-------- Dataset content --------

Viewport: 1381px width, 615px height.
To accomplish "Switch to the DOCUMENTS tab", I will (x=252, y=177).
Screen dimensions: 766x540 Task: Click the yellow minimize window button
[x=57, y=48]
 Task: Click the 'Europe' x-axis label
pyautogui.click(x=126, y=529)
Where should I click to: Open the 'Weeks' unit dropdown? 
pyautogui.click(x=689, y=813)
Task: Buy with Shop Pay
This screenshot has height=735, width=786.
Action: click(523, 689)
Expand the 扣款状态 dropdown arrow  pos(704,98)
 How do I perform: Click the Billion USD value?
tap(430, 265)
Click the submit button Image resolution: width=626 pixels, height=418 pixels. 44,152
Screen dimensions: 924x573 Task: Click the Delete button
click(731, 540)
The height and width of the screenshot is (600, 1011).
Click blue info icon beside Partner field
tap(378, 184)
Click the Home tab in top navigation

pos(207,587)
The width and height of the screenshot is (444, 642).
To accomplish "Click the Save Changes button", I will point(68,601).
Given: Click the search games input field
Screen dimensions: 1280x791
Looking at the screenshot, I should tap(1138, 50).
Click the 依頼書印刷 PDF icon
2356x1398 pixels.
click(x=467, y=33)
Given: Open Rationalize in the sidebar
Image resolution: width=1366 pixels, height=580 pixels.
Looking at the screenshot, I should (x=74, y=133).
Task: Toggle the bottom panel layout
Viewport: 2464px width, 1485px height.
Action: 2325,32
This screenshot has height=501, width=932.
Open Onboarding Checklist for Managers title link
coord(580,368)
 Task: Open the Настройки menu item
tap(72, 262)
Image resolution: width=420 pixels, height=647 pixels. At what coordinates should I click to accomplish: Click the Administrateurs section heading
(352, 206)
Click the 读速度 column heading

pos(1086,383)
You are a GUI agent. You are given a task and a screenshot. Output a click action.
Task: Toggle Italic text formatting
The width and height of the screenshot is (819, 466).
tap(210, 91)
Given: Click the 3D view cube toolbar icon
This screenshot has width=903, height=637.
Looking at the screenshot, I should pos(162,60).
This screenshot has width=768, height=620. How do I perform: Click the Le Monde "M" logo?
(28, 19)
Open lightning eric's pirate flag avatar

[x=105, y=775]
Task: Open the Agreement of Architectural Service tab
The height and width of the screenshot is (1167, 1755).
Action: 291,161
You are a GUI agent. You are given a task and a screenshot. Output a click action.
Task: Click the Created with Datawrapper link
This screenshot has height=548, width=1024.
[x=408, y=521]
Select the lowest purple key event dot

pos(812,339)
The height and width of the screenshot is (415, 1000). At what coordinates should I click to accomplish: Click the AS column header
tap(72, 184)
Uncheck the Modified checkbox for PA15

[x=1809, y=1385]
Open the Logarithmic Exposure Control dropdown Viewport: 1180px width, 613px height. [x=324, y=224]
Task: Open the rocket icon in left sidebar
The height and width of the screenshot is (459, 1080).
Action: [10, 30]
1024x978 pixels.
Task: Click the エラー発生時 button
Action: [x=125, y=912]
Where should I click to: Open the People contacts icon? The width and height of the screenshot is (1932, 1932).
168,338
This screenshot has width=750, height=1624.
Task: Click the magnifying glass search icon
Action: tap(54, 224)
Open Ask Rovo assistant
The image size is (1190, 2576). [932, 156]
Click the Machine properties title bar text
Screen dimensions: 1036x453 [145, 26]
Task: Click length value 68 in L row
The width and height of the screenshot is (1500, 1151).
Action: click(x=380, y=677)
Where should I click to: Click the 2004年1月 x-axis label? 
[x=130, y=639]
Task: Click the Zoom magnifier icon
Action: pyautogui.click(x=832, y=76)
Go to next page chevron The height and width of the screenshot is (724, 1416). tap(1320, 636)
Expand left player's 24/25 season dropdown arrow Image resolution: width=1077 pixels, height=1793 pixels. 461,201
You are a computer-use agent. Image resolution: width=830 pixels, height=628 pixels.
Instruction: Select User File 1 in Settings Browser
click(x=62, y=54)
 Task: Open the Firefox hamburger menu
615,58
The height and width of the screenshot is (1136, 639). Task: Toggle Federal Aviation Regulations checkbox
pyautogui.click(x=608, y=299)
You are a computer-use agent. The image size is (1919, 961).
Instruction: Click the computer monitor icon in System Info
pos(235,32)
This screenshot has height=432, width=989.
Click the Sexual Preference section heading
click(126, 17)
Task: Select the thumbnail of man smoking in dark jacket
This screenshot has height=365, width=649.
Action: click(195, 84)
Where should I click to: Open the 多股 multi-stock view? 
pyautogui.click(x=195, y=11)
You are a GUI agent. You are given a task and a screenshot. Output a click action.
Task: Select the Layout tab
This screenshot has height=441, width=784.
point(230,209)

--------

**Stated goal**
Reproduce all of the lines above verbatim.

**Exercise answer**
Viewport: 1381px width, 615px height.
To accomplish "Switch to the DOCUMENTS tab", I will (x=252, y=177).
Screen dimensions: 766x540 Task: Click the yellow minimize window button
[x=57, y=48]
 Task: Click the 'Europe' x-axis label
pyautogui.click(x=126, y=529)
Where should I click to: Open the 'Weeks' unit dropdown? 
pyautogui.click(x=689, y=813)
Task: Buy with Shop Pay
This screenshot has height=735, width=786.
Action: click(523, 689)
Expand the 扣款状态 dropdown arrow  pos(704,98)
 How do I perform: Click the Billion USD value?
tap(430, 265)
Click the submit button Image resolution: width=626 pixels, height=418 pixels. 44,152
Screen dimensions: 924x573 Task: Click the Delete button
click(731, 540)
The height and width of the screenshot is (600, 1011).
Click blue info icon beside Partner field
tap(378, 184)
Click the Home tab in top navigation

pos(207,587)
The width and height of the screenshot is (444, 642).
To accomplish "Click the Save Changes button", I will point(68,601).
Given: Click the search games input field
Screen dimensions: 1280x791
Looking at the screenshot, I should tap(1138, 50).
Click the 依頼書印刷 PDF icon
2356x1398 pixels.
click(x=467, y=33)
Given: Open Rationalize in the sidebar
Image resolution: width=1366 pixels, height=580 pixels.
Looking at the screenshot, I should (x=74, y=133).
Task: Toggle the bottom panel layout
Viewport: 2464px width, 1485px height.
Action: 2325,32
This screenshot has height=501, width=932.
Open Onboarding Checklist for Managers title link
coord(580,368)
 Task: Open the Настройки menu item
tap(72, 262)
Image resolution: width=420 pixels, height=647 pixels. At what coordinates should I click to accomplish: Click the Administrateurs section heading
(352, 206)
Click the 读速度 column heading

pos(1086,383)
You are a GUI agent. You are given a task and a screenshot. Output a click action.
Task: Toggle Italic text formatting
The width and height of the screenshot is (819, 466).
tap(210, 91)
Given: Click the 3D view cube toolbar icon
This screenshot has width=903, height=637.
Looking at the screenshot, I should pos(162,60).
This screenshot has width=768, height=620. How do I perform: Click the Le Monde "M" logo?
(28, 19)
Open lightning eric's pirate flag avatar

[x=105, y=775]
Task: Open the Agreement of Architectural Service tab
The height and width of the screenshot is (1167, 1755).
Action: 291,161
You are a GUI agent. You are given a task and a screenshot. Output a click action.
Task: Click the Created with Datawrapper link
This screenshot has height=548, width=1024.
[x=408, y=521]
Select the lowest purple key event dot

pos(812,339)
The height and width of the screenshot is (415, 1000). At what coordinates should I click to accomplish: Click the AS column header
tap(72, 184)
Uncheck the Modified checkbox for PA15

[x=1809, y=1385]
Open the Logarithmic Exposure Control dropdown Viewport: 1180px width, 613px height. [x=324, y=224]
Task: Open the rocket icon in left sidebar
The height and width of the screenshot is (459, 1080).
Action: [10, 30]
1024x978 pixels.
Task: Click the エラー発生時 button
Action: [x=125, y=912]
Where should I click to: Open the People contacts icon? The width and height of the screenshot is (1932, 1932).
168,338
This screenshot has width=750, height=1624.
Task: Click the magnifying glass search icon
Action: tap(54, 224)
Open Ask Rovo assistant
The image size is (1190, 2576). [932, 156]
Click the Machine properties title bar text
Screen dimensions: 1036x453 [145, 26]
Task: Click length value 68 in L row
The width and height of the screenshot is (1500, 1151).
Action: click(x=380, y=677)
Where should I click to: Click the 2004年1月 x-axis label? 
[x=130, y=639]
Task: Click the Zoom magnifier icon
Action: pyautogui.click(x=832, y=76)
Go to next page chevron The height and width of the screenshot is (724, 1416). tap(1320, 636)
Expand left player's 24/25 season dropdown arrow Image resolution: width=1077 pixels, height=1793 pixels. 461,201
You are a computer-use agent. Image resolution: width=830 pixels, height=628 pixels.
Instruction: Select User File 1 in Settings Browser
click(x=62, y=54)
 Task: Open the Firefox hamburger menu
615,58
The height and width of the screenshot is (1136, 639). Task: Toggle Federal Aviation Regulations checkbox
pyautogui.click(x=608, y=299)
You are a computer-use agent. The image size is (1919, 961).
Instruction: Click the computer monitor icon in System Info
pos(235,32)
This screenshot has height=432, width=989.
Click the Sexual Preference section heading
click(126, 17)
Task: Select the thumbnail of man smoking in dark jacket
This screenshot has height=365, width=649.
Action: click(195, 84)
Where should I click to: Open the 多股 multi-stock view? 
pyautogui.click(x=195, y=11)
You are a GUI agent. You are given a task and a screenshot. Output a click action.
Task: Select the Layout tab
This screenshot has height=441, width=784.
point(230,209)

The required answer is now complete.